# start of Excerpted records

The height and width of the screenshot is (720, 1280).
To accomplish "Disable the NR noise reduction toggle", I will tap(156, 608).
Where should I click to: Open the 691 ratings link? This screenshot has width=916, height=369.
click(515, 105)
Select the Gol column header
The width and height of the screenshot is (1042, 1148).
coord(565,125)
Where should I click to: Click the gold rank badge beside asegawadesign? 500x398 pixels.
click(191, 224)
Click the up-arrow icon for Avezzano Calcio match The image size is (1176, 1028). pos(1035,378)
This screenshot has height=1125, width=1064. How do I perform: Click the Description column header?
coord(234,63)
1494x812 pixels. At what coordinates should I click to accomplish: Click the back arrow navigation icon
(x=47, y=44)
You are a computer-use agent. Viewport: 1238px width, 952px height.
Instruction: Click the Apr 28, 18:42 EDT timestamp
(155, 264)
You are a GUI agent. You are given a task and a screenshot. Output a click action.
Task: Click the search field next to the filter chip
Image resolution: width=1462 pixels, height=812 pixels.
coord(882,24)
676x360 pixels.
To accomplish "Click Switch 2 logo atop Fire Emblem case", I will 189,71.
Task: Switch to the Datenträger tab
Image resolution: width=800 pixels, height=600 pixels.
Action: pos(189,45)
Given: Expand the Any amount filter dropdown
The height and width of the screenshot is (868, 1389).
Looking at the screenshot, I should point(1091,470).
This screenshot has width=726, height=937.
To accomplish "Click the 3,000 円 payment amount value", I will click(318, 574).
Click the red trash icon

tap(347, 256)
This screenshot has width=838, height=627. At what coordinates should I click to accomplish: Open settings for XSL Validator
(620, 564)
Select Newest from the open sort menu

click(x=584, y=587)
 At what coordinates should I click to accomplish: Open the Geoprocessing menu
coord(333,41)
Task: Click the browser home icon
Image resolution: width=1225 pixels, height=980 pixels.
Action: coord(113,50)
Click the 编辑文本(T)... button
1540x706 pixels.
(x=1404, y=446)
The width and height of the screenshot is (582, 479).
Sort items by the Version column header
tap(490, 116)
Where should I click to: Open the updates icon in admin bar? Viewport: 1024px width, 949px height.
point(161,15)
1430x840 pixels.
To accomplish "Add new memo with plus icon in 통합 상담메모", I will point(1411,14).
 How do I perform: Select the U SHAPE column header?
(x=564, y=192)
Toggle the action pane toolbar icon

# end of Excerpted records

▶ **What you should do**: Convert the items above into a numbered list, one entry per line, omitting blank lines.

▶ **Result of this task**:
1. The height and width of the screenshot is (720, 1280).
2. To accomplish "Disable the NR noise reduction toggle", I will tap(156, 608).
3. Where should I click to: Open the 691 ratings link? This screenshot has width=916, height=369.
4. click(515, 105)
5. Select the Gol column header
6. The width and height of the screenshot is (1042, 1148).
7. coord(565,125)
8. Where should I click to: Click the gold rank badge beside asegawadesign? 500x398 pixels.
9. click(191, 224)
10. Click the up-arrow icon for Avezzano Calcio match The image size is (1176, 1028). pos(1035,378)
11. This screenshot has height=1125, width=1064. How do I perform: Click the Description column header?
12. coord(234,63)
13. 1494x812 pixels. At what coordinates should I click to accomplish: Click the back arrow navigation icon
14. (x=47, y=44)
15. You are a computer-use agent. Viewport: 1238px width, 952px height.
16. Instruction: Click the Apr 28, 18:42 EDT timestamp
17. (155, 264)
18. You are a GUI agent. You are given a task and a screenshot. Output a click action.
19. Task: Click the search field next to the filter chip
20. Image resolution: width=1462 pixels, height=812 pixels.
21. coord(882,24)
22. 676x360 pixels.
23. To accomplish "Click Switch 2 logo atop Fire Emblem case", I will 189,71.
24. Task: Switch to the Datenträger tab
25. Image resolution: width=800 pixels, height=600 pixels.
26. Action: pos(189,45)
27. Given: Expand the Any amount filter dropdown
28. The height and width of the screenshot is (868, 1389).
29. Looking at the screenshot, I should point(1091,470).
30. This screenshot has width=726, height=937.
31. To accomplish "Click the 3,000 円 payment amount value", I will click(318, 574).
32. Click the red trash icon
33. tap(347, 256)
34. This screenshot has width=838, height=627. At what coordinates should I click to accomplish: Open settings for XSL Validator
35. (620, 564)
36. Select Newest from the open sort menu
37. click(x=584, y=587)
38.  At what coordinates should I click to accomplish: Open the Geoprocessing menu
39. coord(333,41)
40. Task: Click the browser home icon
41. Image resolution: width=1225 pixels, height=980 pixels.
42. Action: coord(113,50)
43. Click the 编辑文本(T)... button
44. 1540x706 pixels.
45. (x=1404, y=446)
46. The width and height of the screenshot is (582, 479).
47. Sort items by the Version column header
48. tap(490, 116)
49. Where should I click to: Open the updates icon in admin bar? Viewport: 1024px width, 949px height.
50. point(161,15)
51. 1430x840 pixels.
52. To accomplish "Add new memo with plus icon in 통합 상담메모", I will point(1411,14).
53.  How do I perform: Select the U SHAPE column header?
54. (x=564, y=192)
55. Toggle the action pane toolbar icon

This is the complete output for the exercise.